You certainly don't owe your in-laws any kind of explanation over issues that happened in your past that maybe were the result of some poor choices (providing they're not HUGELY scary), but you DO owe your hubby those explanations.

Please try not to get defensive, we're really trying to help you, we're not judging you, the more upfront you are about this, the better we can try to help you.  It's a difficult situation, for sure.
Helpful - 0
973741 tn?1342342773
COMMUNITY LEADER
What are you doing that you can google your name and things pop up?  Just curious.  And why don't you use your married name?  

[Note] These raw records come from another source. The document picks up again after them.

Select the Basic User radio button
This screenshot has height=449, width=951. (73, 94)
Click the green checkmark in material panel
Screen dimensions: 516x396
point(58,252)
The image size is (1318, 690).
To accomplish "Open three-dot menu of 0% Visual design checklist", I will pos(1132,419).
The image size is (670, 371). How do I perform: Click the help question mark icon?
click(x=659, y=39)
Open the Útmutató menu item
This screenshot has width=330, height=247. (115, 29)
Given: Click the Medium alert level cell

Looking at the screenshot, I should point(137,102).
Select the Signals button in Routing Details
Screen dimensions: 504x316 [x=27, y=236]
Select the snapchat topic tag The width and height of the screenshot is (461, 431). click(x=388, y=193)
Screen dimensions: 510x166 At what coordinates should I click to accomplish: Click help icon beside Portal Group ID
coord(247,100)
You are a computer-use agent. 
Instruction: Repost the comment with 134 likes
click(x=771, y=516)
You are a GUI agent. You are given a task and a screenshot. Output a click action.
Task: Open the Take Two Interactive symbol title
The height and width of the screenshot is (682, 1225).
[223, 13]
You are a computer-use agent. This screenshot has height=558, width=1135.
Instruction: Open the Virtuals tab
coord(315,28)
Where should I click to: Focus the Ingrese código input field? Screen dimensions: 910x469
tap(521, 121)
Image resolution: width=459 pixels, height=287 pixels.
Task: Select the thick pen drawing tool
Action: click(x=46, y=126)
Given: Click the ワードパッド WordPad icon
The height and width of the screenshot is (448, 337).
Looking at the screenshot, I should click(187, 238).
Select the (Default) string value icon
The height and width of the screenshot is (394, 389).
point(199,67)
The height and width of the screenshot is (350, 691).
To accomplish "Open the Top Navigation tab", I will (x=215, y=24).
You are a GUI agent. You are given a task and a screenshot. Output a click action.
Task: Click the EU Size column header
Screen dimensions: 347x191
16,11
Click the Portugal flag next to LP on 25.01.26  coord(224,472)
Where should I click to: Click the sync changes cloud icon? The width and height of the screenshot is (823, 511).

I just feel like there is more to the story.  Like there is something else going on with you personally that has contributed to the rift.  

I had a family member I was curious about and i googled her name.  It happens in the age of the internet.  But usually when you google someone, you find so little.  So----- it makes me wonder what is going on with you.

If you have some kind of life behind your husband's back---  that they aren't telling him lies but TRUE info from the internet about you---  that is odd.